THE TASK: Would you copy every line of the listing below that includes the word "left"?

────────────────────────────────────────

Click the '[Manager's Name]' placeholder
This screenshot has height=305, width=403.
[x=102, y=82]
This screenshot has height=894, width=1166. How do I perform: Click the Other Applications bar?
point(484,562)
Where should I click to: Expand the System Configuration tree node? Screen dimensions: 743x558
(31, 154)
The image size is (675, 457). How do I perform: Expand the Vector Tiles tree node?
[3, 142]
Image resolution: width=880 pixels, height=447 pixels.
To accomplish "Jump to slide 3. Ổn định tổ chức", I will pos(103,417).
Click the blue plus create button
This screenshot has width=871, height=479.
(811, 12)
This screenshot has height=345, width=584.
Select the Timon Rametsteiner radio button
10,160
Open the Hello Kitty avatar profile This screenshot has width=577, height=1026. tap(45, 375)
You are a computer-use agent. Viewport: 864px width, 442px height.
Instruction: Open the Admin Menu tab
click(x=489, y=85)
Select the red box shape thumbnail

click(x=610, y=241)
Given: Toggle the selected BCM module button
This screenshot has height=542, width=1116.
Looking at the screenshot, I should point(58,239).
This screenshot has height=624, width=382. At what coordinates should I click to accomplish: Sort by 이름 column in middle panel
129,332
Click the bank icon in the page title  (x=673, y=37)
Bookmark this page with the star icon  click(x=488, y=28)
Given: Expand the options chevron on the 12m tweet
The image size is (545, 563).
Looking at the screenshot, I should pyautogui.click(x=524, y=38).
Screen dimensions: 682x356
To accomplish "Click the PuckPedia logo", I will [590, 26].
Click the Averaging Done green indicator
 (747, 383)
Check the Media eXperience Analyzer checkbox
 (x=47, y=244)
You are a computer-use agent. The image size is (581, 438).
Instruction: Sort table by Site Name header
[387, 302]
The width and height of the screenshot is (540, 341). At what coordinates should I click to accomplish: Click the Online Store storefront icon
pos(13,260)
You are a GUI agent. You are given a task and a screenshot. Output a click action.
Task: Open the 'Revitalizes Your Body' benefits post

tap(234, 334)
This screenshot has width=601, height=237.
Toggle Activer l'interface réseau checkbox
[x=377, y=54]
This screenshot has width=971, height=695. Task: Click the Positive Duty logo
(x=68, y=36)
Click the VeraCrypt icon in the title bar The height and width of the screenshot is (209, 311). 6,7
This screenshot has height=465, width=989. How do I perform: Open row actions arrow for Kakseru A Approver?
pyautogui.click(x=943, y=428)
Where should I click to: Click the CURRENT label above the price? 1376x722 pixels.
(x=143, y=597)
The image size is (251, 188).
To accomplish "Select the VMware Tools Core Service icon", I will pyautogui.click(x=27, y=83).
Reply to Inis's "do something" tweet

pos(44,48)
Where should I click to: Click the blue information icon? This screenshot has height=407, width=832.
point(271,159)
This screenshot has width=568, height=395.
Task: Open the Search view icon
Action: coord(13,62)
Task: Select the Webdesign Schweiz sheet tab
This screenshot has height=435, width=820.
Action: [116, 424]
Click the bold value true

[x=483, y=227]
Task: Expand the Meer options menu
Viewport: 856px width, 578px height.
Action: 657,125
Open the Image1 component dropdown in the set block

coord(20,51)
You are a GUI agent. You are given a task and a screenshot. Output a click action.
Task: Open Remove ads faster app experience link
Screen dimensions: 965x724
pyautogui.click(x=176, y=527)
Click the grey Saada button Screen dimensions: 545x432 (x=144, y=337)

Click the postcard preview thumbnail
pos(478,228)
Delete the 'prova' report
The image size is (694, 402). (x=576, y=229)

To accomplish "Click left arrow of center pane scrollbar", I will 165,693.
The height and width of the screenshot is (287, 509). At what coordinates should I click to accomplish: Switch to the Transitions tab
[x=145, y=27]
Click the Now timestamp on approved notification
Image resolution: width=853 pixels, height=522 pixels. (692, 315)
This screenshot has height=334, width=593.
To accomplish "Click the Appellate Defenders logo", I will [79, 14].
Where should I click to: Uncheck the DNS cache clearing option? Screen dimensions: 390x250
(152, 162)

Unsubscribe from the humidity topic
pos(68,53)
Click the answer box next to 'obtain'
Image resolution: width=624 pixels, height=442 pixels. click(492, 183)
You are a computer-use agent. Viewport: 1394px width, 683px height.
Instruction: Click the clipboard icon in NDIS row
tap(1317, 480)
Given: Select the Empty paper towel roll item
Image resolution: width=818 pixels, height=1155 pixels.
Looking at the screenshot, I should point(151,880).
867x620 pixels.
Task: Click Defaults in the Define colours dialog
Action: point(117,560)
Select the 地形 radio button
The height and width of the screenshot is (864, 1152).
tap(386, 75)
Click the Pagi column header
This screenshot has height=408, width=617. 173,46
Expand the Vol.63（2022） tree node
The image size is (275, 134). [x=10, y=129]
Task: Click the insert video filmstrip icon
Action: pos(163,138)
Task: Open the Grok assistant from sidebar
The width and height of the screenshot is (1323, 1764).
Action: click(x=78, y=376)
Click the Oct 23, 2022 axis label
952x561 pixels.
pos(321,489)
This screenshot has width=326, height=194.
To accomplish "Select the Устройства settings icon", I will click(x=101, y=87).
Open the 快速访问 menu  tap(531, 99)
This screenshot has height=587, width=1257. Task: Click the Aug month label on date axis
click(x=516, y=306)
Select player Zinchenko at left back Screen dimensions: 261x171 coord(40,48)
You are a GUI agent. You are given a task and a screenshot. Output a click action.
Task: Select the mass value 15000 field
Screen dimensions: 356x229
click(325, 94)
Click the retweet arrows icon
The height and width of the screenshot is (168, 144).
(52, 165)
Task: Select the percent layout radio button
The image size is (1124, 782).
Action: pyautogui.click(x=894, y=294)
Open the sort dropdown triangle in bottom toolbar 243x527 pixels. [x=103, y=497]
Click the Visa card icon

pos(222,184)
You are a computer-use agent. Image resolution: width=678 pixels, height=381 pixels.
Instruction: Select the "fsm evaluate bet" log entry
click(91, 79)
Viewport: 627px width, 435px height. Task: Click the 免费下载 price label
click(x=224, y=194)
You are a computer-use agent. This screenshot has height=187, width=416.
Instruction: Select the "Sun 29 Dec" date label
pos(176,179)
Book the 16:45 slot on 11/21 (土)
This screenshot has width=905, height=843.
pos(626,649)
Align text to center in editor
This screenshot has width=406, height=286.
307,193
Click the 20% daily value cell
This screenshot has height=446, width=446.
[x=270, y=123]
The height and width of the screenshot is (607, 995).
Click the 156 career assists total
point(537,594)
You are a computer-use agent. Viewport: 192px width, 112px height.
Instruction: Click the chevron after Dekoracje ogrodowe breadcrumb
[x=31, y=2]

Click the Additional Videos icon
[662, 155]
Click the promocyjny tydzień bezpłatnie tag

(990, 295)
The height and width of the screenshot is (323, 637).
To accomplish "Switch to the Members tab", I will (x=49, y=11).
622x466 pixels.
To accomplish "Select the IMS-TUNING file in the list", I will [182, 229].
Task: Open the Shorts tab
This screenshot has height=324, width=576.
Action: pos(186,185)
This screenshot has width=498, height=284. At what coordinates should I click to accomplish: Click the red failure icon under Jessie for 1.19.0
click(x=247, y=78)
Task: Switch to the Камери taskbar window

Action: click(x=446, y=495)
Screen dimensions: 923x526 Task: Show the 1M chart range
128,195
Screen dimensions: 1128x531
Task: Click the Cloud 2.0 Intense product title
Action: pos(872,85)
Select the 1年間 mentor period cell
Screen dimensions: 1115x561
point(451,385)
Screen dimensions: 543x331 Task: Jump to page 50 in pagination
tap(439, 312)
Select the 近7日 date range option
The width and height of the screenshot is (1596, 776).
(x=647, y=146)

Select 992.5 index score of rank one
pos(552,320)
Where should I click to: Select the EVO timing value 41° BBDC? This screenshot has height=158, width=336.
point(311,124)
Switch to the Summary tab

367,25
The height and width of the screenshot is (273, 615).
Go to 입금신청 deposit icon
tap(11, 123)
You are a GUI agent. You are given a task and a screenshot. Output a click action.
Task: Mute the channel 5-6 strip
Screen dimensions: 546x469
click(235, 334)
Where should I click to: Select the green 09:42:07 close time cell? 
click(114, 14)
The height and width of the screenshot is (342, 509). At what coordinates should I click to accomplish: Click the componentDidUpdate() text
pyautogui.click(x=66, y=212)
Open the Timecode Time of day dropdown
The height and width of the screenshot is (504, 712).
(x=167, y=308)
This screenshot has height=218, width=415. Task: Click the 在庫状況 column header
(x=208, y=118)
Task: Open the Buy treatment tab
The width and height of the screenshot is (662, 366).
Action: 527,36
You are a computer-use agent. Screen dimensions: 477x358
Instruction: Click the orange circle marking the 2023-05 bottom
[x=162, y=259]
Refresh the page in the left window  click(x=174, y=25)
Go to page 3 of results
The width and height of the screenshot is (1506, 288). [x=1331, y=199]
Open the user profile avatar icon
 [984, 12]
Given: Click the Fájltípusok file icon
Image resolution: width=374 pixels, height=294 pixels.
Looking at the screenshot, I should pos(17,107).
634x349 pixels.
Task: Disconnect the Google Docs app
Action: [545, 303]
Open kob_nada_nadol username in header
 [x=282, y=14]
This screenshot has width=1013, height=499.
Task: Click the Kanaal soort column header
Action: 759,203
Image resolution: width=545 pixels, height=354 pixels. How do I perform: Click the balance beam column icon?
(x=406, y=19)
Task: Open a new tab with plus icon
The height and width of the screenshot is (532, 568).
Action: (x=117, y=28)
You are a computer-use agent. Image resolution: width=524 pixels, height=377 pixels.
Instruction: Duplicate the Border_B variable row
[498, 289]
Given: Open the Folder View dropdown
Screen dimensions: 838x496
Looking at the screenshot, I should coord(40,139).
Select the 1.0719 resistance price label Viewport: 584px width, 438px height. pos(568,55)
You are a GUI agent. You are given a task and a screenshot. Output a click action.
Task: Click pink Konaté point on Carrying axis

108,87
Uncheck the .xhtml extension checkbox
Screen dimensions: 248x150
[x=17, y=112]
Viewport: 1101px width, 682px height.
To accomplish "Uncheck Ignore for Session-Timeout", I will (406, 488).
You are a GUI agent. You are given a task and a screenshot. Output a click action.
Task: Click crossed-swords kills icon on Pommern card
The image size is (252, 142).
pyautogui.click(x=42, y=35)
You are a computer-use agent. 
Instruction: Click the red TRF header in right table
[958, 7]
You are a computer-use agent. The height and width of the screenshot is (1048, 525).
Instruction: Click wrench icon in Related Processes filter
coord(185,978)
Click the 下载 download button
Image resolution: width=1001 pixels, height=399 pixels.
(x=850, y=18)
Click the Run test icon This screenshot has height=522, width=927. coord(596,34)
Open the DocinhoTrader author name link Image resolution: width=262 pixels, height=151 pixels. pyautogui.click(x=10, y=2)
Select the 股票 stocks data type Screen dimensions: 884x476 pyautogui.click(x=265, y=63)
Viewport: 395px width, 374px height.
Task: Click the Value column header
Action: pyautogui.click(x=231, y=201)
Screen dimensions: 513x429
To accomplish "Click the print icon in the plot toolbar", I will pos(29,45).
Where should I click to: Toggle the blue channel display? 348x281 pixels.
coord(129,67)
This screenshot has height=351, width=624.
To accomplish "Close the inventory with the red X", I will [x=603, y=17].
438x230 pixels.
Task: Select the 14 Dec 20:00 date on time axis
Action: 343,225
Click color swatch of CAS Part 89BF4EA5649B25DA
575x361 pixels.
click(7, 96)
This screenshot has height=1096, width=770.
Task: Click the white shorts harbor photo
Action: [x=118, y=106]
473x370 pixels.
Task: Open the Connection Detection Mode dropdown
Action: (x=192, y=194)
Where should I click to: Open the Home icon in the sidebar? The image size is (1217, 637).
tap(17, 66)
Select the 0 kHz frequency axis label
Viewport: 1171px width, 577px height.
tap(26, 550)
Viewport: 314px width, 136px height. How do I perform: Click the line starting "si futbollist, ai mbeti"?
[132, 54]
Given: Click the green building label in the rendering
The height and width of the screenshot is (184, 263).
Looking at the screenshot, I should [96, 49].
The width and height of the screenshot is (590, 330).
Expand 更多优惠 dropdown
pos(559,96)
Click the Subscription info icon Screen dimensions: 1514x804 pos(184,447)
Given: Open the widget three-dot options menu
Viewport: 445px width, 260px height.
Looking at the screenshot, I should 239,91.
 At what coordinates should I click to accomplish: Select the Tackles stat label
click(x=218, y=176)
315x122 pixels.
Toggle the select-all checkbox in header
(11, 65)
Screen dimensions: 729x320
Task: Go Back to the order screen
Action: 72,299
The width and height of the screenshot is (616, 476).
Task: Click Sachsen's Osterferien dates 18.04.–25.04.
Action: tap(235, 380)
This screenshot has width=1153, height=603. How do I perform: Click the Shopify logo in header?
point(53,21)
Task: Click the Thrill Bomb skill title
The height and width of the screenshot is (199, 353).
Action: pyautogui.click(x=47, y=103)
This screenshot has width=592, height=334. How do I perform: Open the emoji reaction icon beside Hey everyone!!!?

────────────────────────────────────────

SOLUTION:
To accomplish "Click left arrow of center pane scrollbar", I will 165,693.
Select player Zinchenko at left back Screen dimensions: 261x171 coord(40,48)
Refresh the page in the left window  click(x=174, y=25)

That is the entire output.